## Required work:
Give back nothing but the number of lines in these entries that contain the word "computer".

## Stored data entries:

• • •

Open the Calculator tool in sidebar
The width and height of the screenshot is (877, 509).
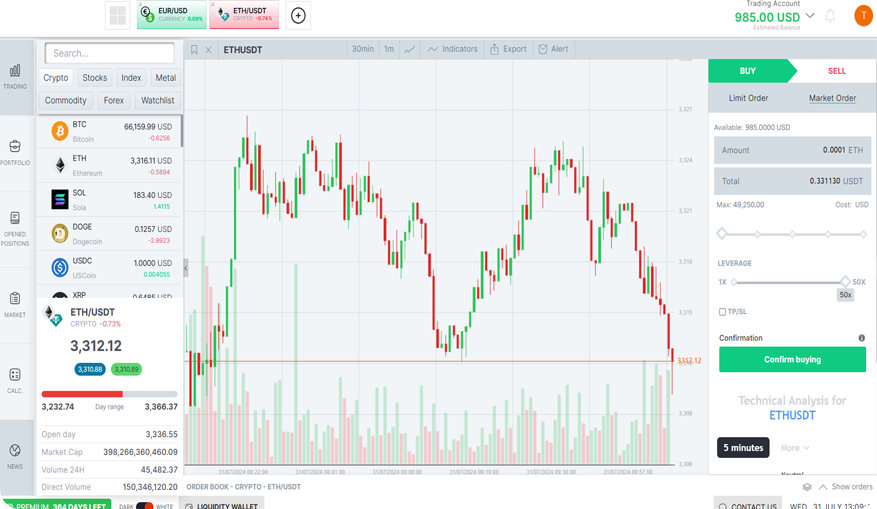point(15,379)
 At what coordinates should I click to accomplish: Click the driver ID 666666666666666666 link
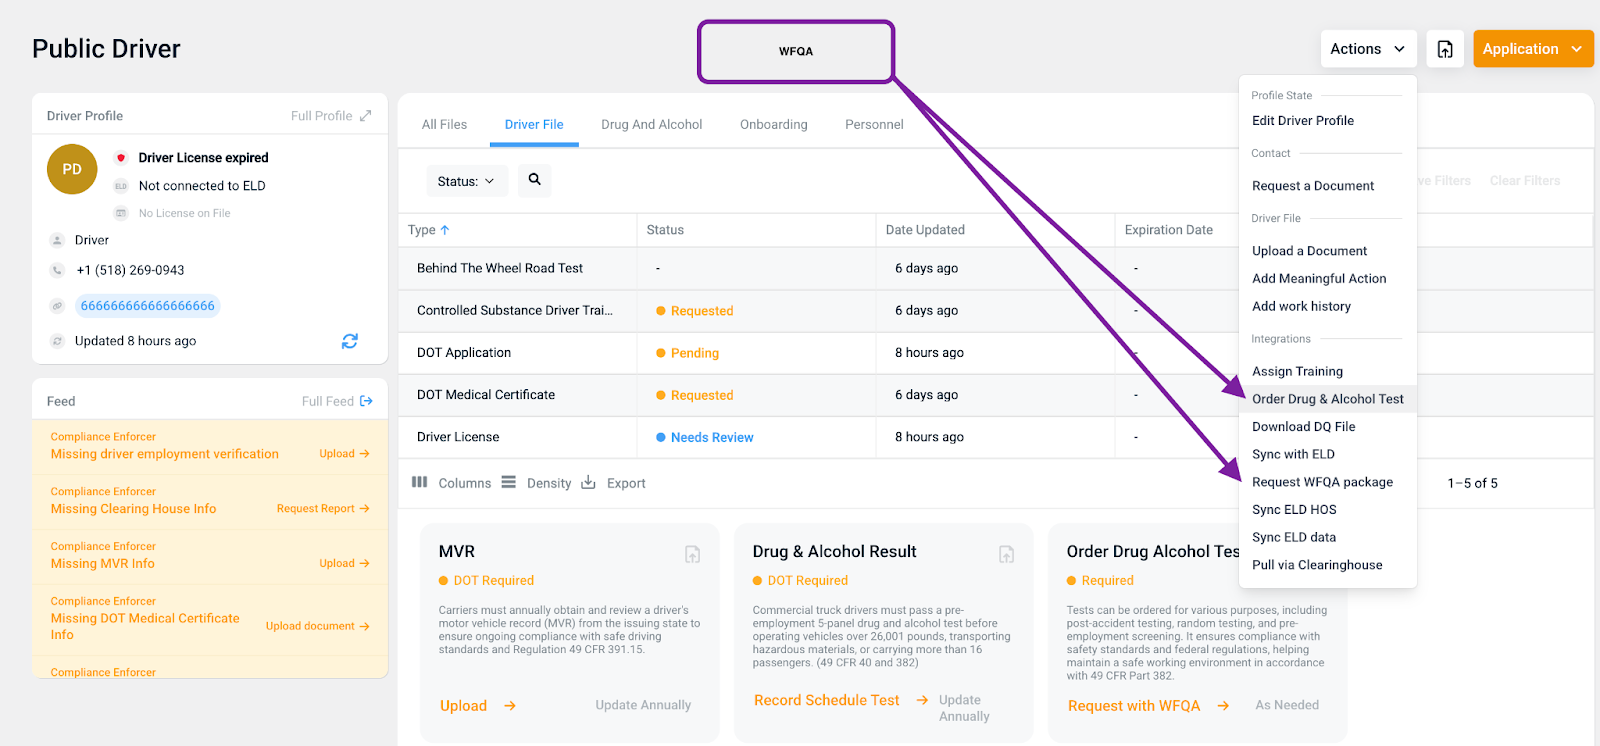[x=148, y=306]
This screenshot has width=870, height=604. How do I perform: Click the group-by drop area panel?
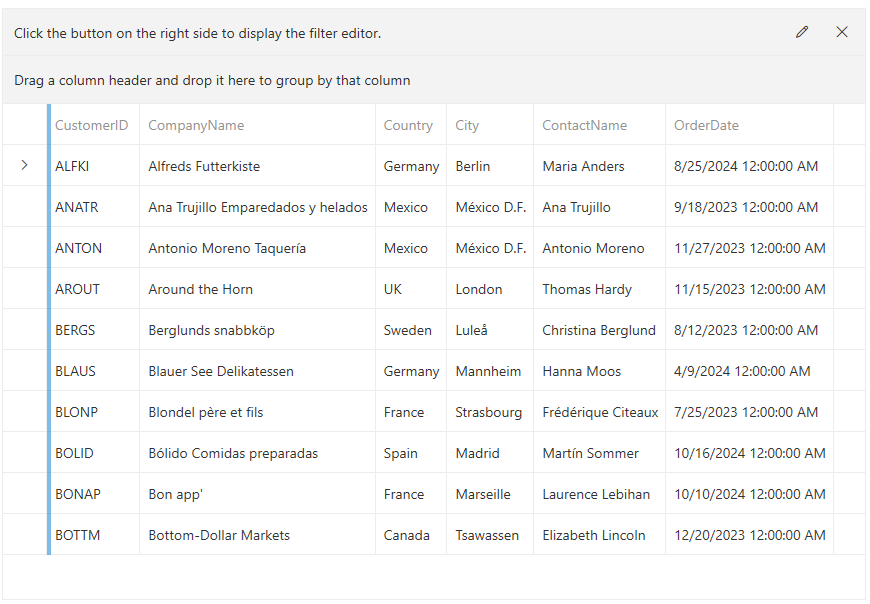(x=433, y=80)
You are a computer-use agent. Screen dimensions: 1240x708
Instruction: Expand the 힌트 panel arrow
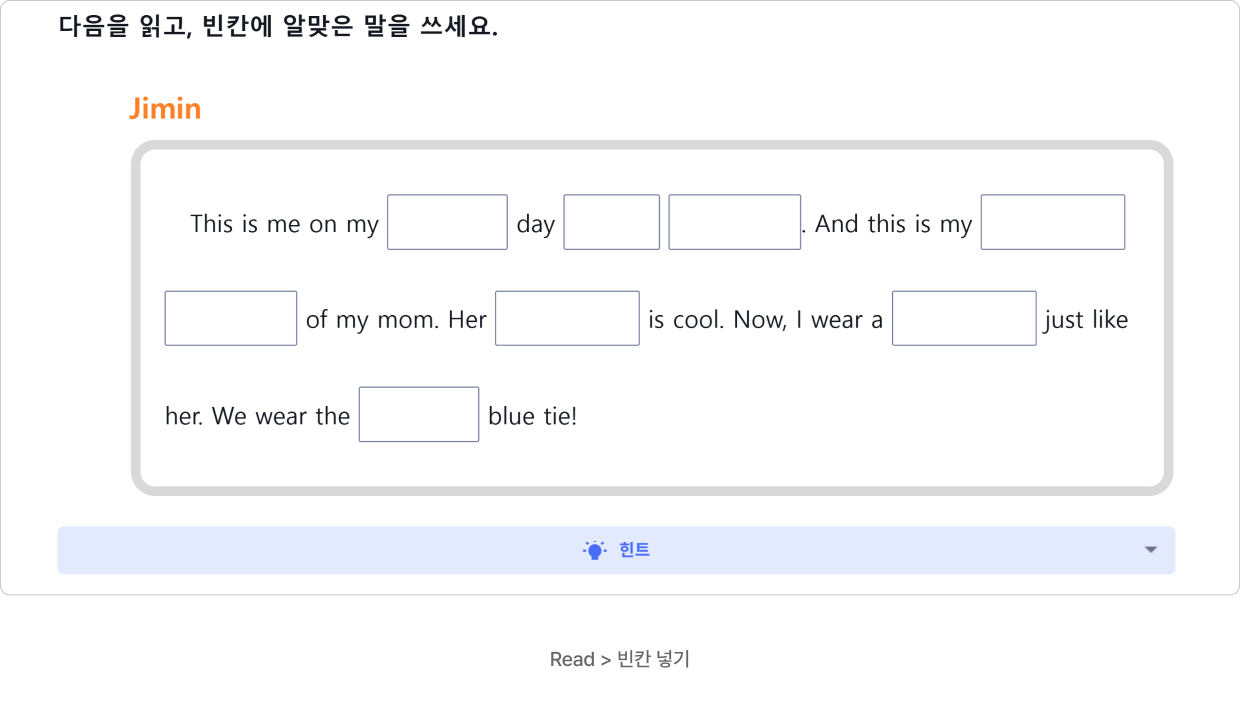pos(1150,550)
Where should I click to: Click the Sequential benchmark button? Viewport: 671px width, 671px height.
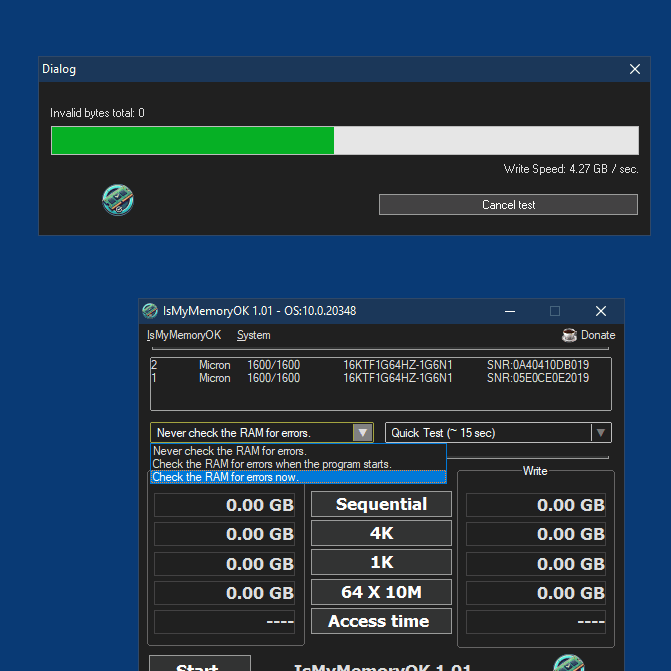(x=381, y=504)
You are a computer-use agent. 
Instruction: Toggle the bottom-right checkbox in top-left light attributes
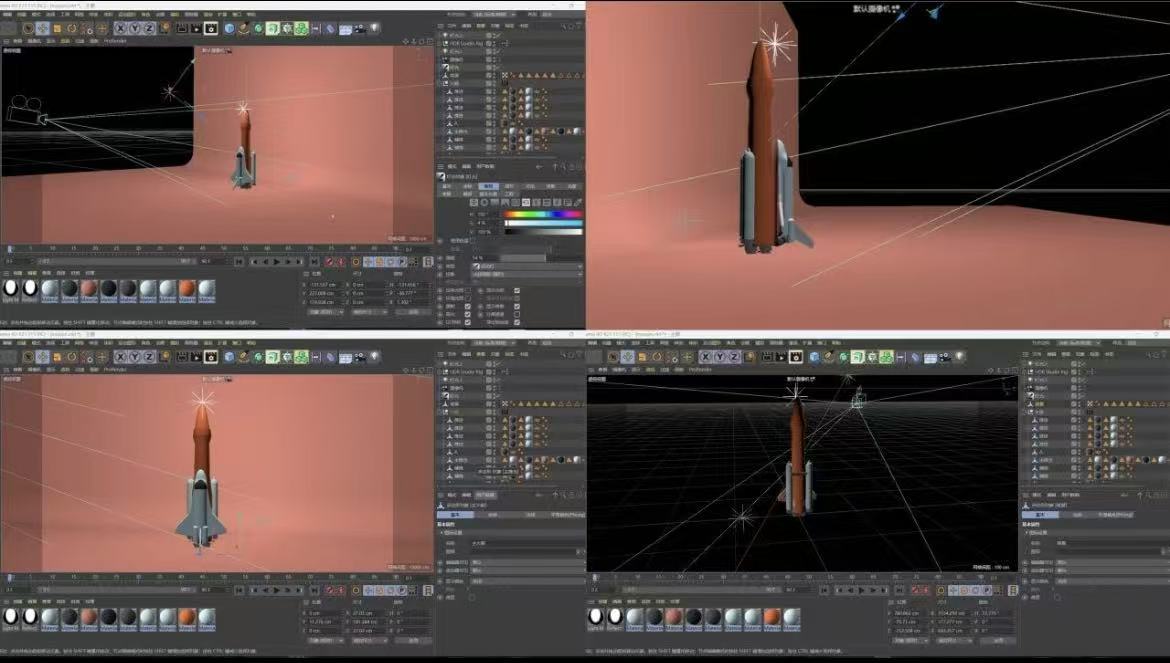click(x=517, y=322)
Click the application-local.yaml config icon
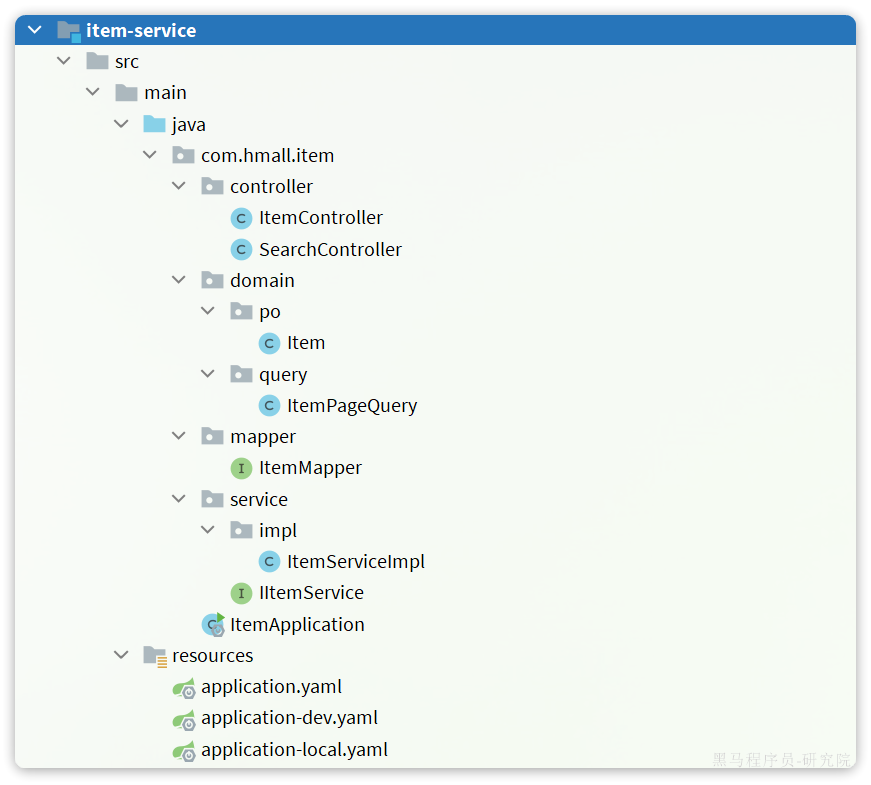 pyautogui.click(x=184, y=750)
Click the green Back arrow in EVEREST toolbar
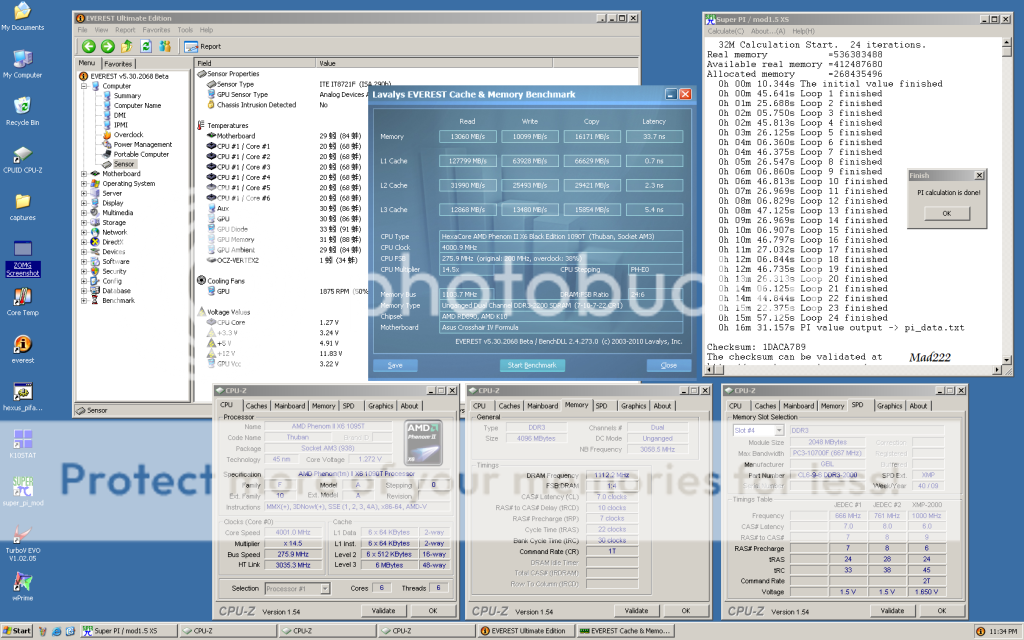 [89, 46]
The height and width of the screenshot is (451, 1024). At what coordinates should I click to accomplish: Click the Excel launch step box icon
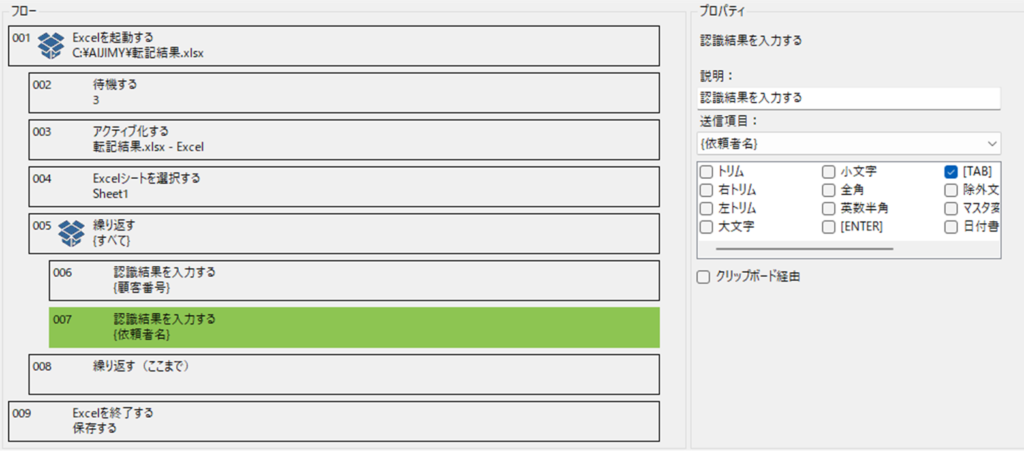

• • •

## Output for this exercise:
2